[clang] [clang] Fix `gnu::init_priority` attribute handling for reserved values (PR #121577)
Nikolas Klauser via cfe-commits
cfe-commits at lists.llvm.org
Fri Jan 17 05:28:25 PST 2025
philnik777 wrote:
> > Allow values within the range 0-100 of init_priority to be used outside system library, but with a warning
>
> This was an intentional decision, not a bug or an oversight (I'm sorry, I didn't see that @philnik777 had marked this a good first issue!). See #67673 for details. Basically: a warning is insufficient because it provides zero protection for the real world uses of the attribute. Reserved in this case really does mean "you only get to use those values if you're a system header" and we live with the "hole" that GNU line markers provide.
>
> I don't think we should move forward with this change unless there's a strong need to do so.

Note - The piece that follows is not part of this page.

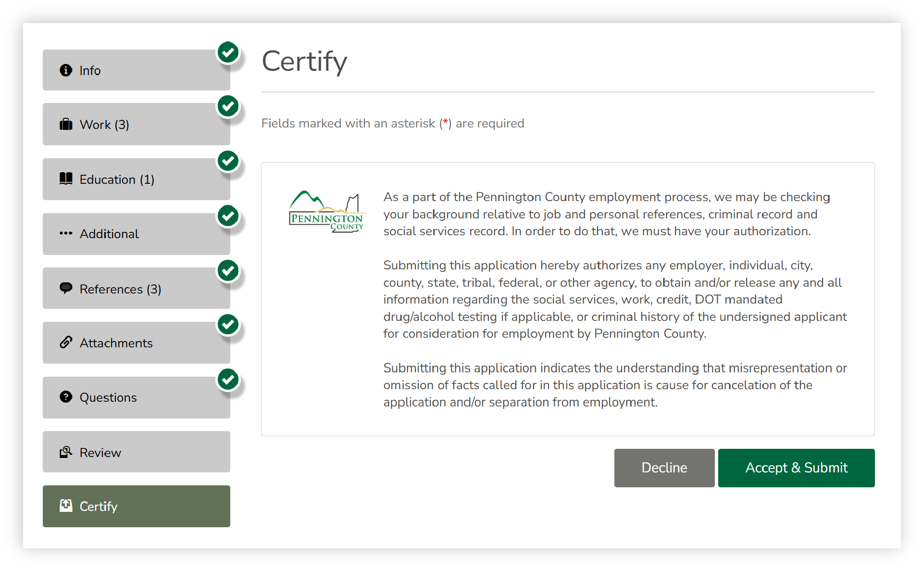The image size is (923, 571).
Task: Click the three-dots Additional icon
Action: [x=66, y=234]
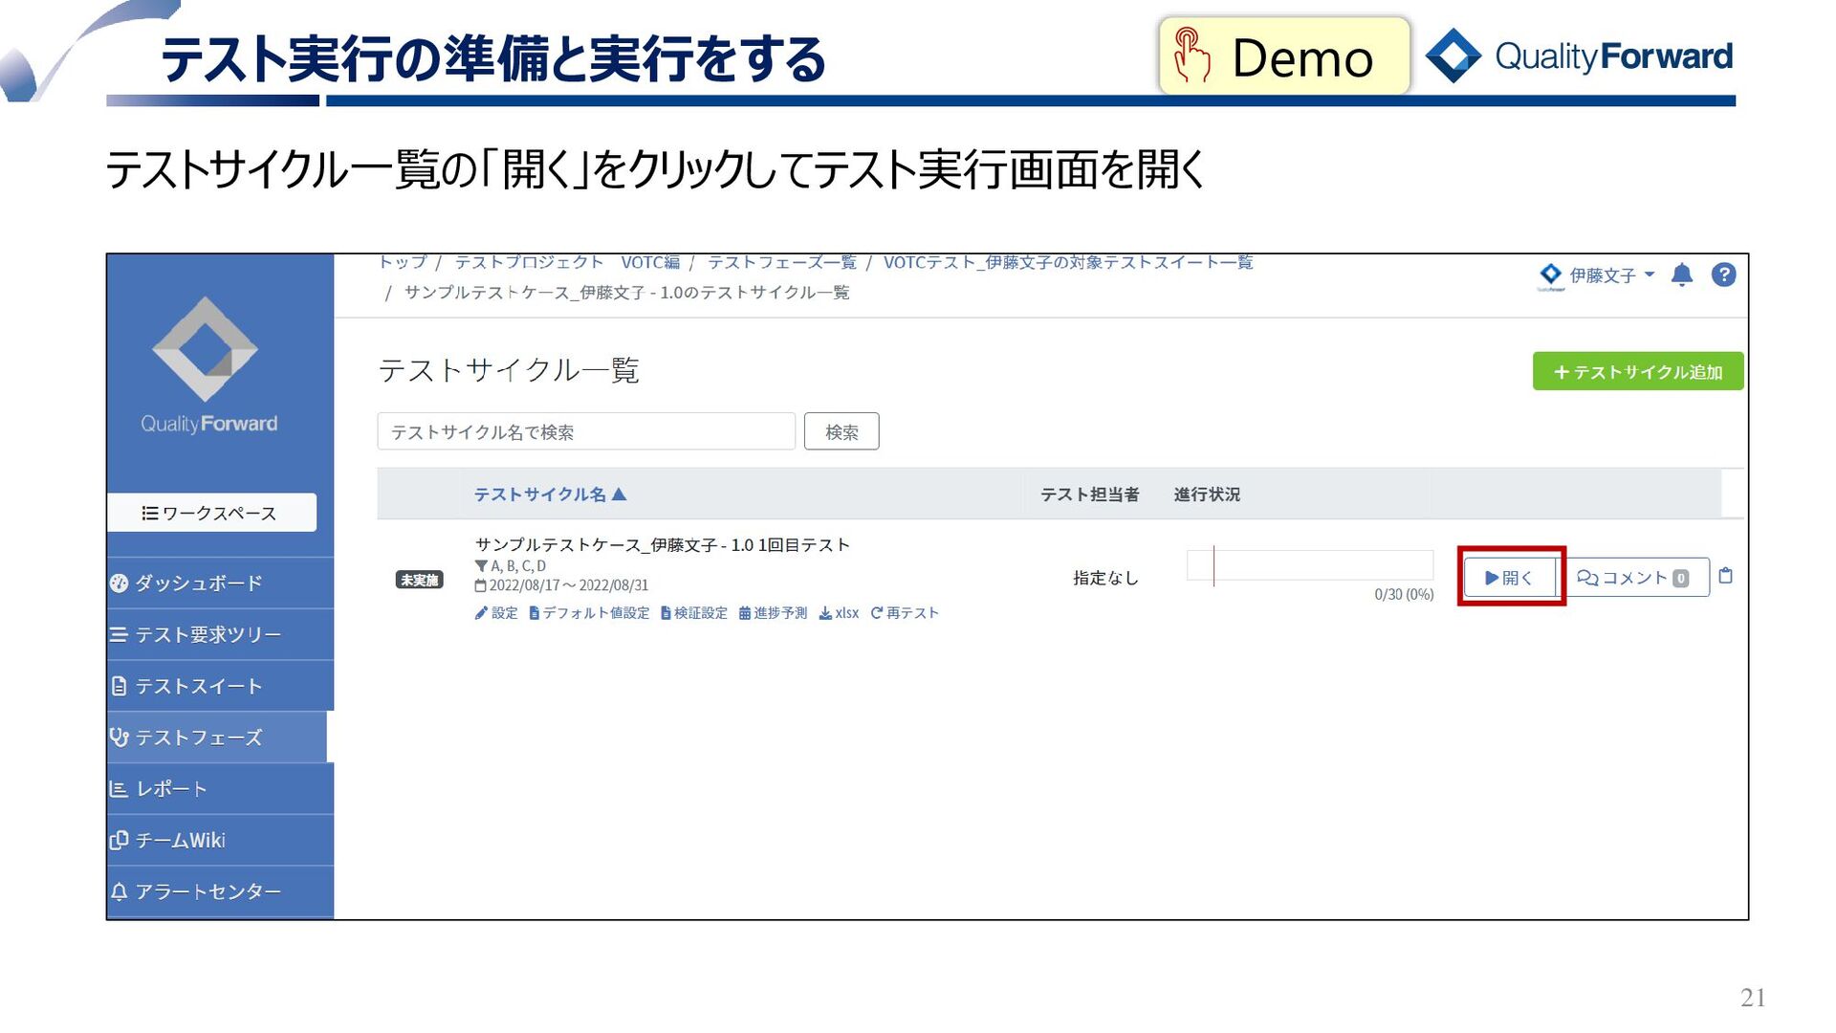
Task: Open the テストフェーズ一覧 breadcrumb link
Action: pos(781,262)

While this is a valid concern, I don't think it's much of a problem in reality. GCC just warns on this (not even an error by default) and I wasn't able to find a single use outside implementations of the reserved value range. For that reason I don't think we should make life unnecessarily hard for implementations. Using line markers is a huge burden, since they are anything but readable, people don't know what they are, and they are really easy to get wrong when modifying code, since you have to hard-code the line number. When you have a warning that's by default an error I don't see many people disabling that to stomp on implementers' toes.